With a season left to add to his already impressive resume for the Tigers, one Northwestern High School baseball player has committed to play for his dream college.
Earlier this year, Cole Wise committed to Ball State University, a school that he said was always his number-one choice throughout his recruitment process. So when the offer was placed on the table, he had to jump on it. The pandemic made recruitment unusual and slow, he said, but fortunately, he was able to select his first choice.
“Definitely with COVID everything was pretty slow recruiting-wise for everyone. I’ve wanted to go to Ball State for basically the whole process. And then as soon as I got the offer, that was just somewhere that I’d always wanted to go, so I just took it,” Wise said.
Ball State offers great facilities, a decorated coaching staff with a lot of experience, and is close to home, Wise said, which all played into his decision. If there’s one reason that put him over the edge, it was Ball State Head Coach Rich Maloney.
“(It was) definitely Coach Maloney. He has a lot of success, so it’s just great to be able to play for him. They develop a lot of pitchers. And then my family is really important to me, so I wanted them to be able to come to all my games,” he said.
According to MaxPreps, Wise’s varsity career batting average was .318 in 161 plate appearances, along with 25 RBIs, 24 runs, and 41 hits in 44 games. In 1,221 pitches, Wise also has struck out 120 batters in 71.2 innings pitched, with 14 appearances and 311 batters faced.
He also throws a 90 mile-per-hour max fastball but hovers around 88 to 89. His curveball lands around 73 to 74 miles per hour, with a 77 to 80 change-up and 74 to 77 slider, according to Prep Baseball Report.
Northwestern School Corp. was the perfect school for Wise to develop these skills, he said, with the school’s track record of producing high-level high school athletes and often college-level athletes as well.
The coaches have his best interest at heart in every situation and set him up to win as often as possible, he said, so when he’s ready to take his game to the next level, he already will have all the tools he needs to be successful.
“I would definitely say [Head Coach Ryan Ward] has really been helpful with me.
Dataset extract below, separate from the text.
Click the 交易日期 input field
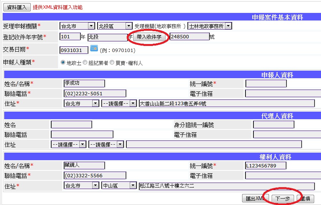Screen dimensions: 321x205 74,50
Also with the recruiting process, you know, he really helped me. He just talked about stuff with me, what was important to me and where a best fit would be for me,” Wise said.
Wise highlighted his parents, Mike and Wendy Wise, as guiding lights in his baseball journey, but one figure stood out above the rest.
That figure was his grandfather, former Western baseball titan and Howard County Hall of Famer Ty Calloway. Calloway has been helping Wise develop his baseball skills since before Wise was 6 years old, he said, and he’s always there if Wise needs advice.
“He helped me basically since I before was 6. He’s just been my number-one coach, my number-one supporter, you know, just helping me with like the mental game and mechanics and stuff like that, just everything,” Wise said.
Wise also is related to more talented family members: the Laydens. Northwestern girls’ basketball coach Kathie Layden is his aunt, making her daughters Madison and McKenna Layden his cousins. Both Madison and McKenna are Division I basketball players, and now Wise is a Division I pitcher.
Wise said he first felt he could be a great player in middle school. He made an Indiana Bulls travel team going into seventh grade, and from that point on, Wise was determined to be a DI player.
Now, he feels he’s made it, but he’s anxious to keep up the good work and understands nothing is given.
Though he still has a year left to build on his skills and memories with Northwestern, Wise is looking forward to playing at the next level.